Fellow Fall 09/Winter 10

Theatre, Performance Writing



Vita

American-born writer and performer Amy Evans began her career in theatre ten years ago, developing spoken word pieces in collaboration with a number of Berlin-based artists and musicians. She began writing for the stage full-time following the premiere of her award-winning first play, Achidi J's Final Hours, at the Finborough Theatre in London in 2004. Inspired by the true story of Senegalese immigrant Mareame N'Deye Sarr who died in a confrontation with German police in Aschaffenburg in July 2001, this play was the beginning of a series of pieces dealing with the topics of displacement, alienation and political violence.

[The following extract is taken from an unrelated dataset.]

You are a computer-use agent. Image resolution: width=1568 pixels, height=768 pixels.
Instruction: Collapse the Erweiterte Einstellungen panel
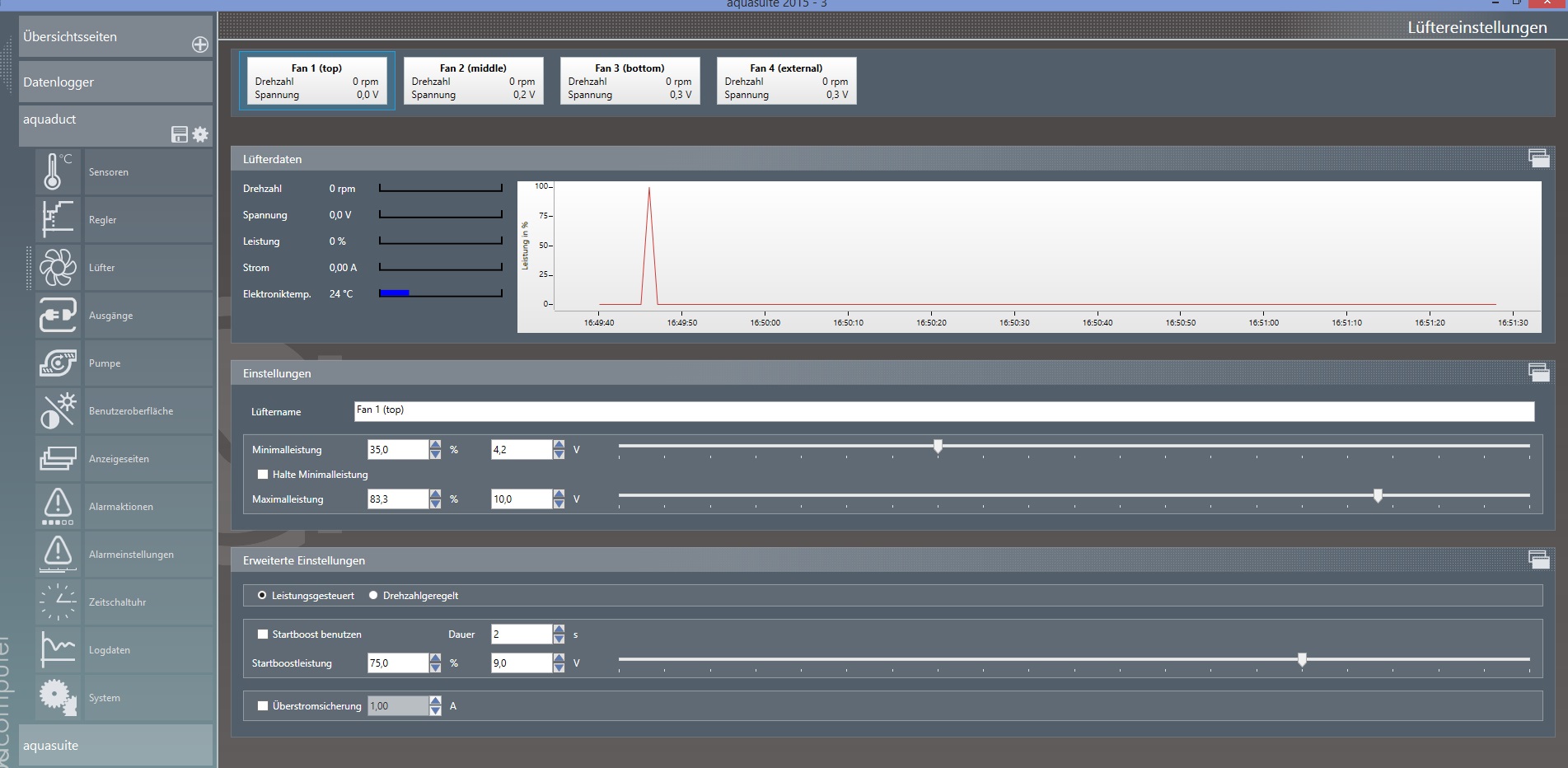1538,560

Amy has since been the recipient of numerous grants and awards, and her work has appeared in several publications, including Velocity: The Best of Apples and Snakes performance poetry anthology (Black Spring Press, 2003); Mythen, Masken, Subjekte: Kritische Weißseinforschung in Deutschland (Unrast, 2005), a multi-disciplinary publication on critical whiteness studies in Germany; and How Long Is Never? (Josef Weinberger, 2007), a collection of short plays written in response to the crisis in Darfur.

ICI-Project

Mining Tension, Forging Emotional Truth: Performing the Legacy of Oury Jalloh
On January 7, 2005, Oury Jalloh, a 34-year-old man from Sierra Leone, allegedly died by self-incineration while bound by his hands and feet to the floor of a Dessau jail. Police authorities declared his death a suicide; his family’s legal counsel cried foul play. The principle points of divergence in these two narratives generate tensions that, while obscuring factual accuracy, have enormous potential to reveal emotional truth. I will mine this potential through the development of a full-length scripted performance piece inspired by conflicting perspectives on the Oury Jalloh case.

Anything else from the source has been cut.